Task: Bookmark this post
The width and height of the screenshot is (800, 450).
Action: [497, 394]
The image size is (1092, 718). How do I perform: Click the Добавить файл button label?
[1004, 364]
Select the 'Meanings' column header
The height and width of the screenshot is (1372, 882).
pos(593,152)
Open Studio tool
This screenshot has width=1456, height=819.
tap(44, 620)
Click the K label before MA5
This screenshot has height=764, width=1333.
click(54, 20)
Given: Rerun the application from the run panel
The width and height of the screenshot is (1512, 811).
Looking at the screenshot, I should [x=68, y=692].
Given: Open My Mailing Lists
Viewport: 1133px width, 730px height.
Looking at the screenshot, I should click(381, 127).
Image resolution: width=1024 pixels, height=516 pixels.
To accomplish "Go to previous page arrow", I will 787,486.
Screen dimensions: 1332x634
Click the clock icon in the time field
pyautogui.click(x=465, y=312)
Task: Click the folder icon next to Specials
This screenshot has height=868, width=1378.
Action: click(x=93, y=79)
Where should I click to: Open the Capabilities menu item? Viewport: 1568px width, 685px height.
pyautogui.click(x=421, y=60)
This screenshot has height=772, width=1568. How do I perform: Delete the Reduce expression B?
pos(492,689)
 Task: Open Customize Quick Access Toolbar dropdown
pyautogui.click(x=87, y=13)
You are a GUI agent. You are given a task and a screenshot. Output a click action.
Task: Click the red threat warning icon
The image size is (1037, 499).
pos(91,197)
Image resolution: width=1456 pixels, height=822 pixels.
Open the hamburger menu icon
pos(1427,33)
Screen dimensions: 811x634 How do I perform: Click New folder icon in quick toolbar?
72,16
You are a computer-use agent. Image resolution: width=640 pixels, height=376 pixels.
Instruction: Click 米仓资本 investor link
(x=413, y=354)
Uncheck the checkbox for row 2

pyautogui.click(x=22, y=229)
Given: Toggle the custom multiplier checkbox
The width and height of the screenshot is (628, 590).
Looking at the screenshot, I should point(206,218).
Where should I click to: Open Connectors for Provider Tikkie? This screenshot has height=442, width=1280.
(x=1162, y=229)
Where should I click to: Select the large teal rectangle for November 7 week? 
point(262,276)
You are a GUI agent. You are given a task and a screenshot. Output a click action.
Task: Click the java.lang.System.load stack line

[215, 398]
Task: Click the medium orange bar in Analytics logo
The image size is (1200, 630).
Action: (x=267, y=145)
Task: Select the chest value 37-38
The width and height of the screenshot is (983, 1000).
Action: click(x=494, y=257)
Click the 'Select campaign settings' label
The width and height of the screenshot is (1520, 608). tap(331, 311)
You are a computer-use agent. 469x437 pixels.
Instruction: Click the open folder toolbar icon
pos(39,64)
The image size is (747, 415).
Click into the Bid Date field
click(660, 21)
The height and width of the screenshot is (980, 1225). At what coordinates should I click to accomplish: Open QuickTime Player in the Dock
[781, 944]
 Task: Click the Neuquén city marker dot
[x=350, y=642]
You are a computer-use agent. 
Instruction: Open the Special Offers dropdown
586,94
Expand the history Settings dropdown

## YOUR OBJECTIVE
All the records shown above need to be given again exactly.

## ANSWER AREA
Task: Bookmark this post
The width and height of the screenshot is (800, 450).
Action: [497, 394]
The image size is (1092, 718). How do I perform: Click the Добавить файл button label?
[1004, 364]
Select the 'Meanings' column header
The height and width of the screenshot is (1372, 882).
pos(593,152)
Open Studio tool
This screenshot has width=1456, height=819.
tap(44, 620)
Click the K label before MA5
This screenshot has height=764, width=1333.
click(54, 20)
Given: Rerun the application from the run panel
The width and height of the screenshot is (1512, 811).
Looking at the screenshot, I should [x=68, y=692].
Given: Open My Mailing Lists
Viewport: 1133px width, 730px height.
Looking at the screenshot, I should click(381, 127).
Image resolution: width=1024 pixels, height=516 pixels.
To accomplish "Go to previous page arrow", I will 787,486.
Screen dimensions: 1332x634
Click the clock icon in the time field
pyautogui.click(x=465, y=312)
Task: Click the folder icon next to Specials
This screenshot has height=868, width=1378.
Action: click(x=93, y=79)
Where should I click to: Open the Capabilities menu item? Viewport: 1568px width, 685px height.
pyautogui.click(x=421, y=60)
This screenshot has height=772, width=1568. How do I perform: Delete the Reduce expression B?
pos(492,689)
 Task: Open Customize Quick Access Toolbar dropdown
pyautogui.click(x=87, y=13)
You are a GUI agent. You are given a task and a screenshot. Output a click action.
Task: Click the red threat warning icon
The image size is (1037, 499).
pos(91,197)
Image resolution: width=1456 pixels, height=822 pixels.
Open the hamburger menu icon
pos(1427,33)
Screen dimensions: 811x634 How do I perform: Click New folder icon in quick toolbar?
72,16
You are a computer-use agent. Image resolution: width=640 pixels, height=376 pixels.
Instruction: Click 米仓资本 investor link
(x=413, y=354)
Uncheck the checkbox for row 2

pyautogui.click(x=22, y=229)
Given: Toggle the custom multiplier checkbox
The width and height of the screenshot is (628, 590).
Looking at the screenshot, I should point(206,218).
Where should I click to: Open Connectors for Provider Tikkie? This screenshot has height=442, width=1280.
(x=1162, y=229)
Where should I click to: Select the large teal rectangle for November 7 week? 
point(262,276)
You are a GUI agent. You are given a task and a screenshot. Output a click action.
Task: Click the java.lang.System.load stack line

[215, 398]
Task: Click the medium orange bar in Analytics logo
The image size is (1200, 630).
Action: (x=267, y=145)
Task: Select the chest value 37-38
The width and height of the screenshot is (983, 1000).
Action: click(x=494, y=257)
Click the 'Select campaign settings' label
The width and height of the screenshot is (1520, 608). tap(331, 311)
You are a computer-use agent. 469x437 pixels.
Instruction: Click the open folder toolbar icon
pos(39,64)
The image size is (747, 415).
Click into the Bid Date field
click(660, 21)
The height and width of the screenshot is (980, 1225). At what coordinates should I click to accomplish: Open QuickTime Player in the Dock
[781, 944]
 Task: Click the Neuquén city marker dot
[x=350, y=642]
You are a computer-use agent. 
Instruction: Open the Special Offers dropdown
586,94
Expand the history Settings dropdown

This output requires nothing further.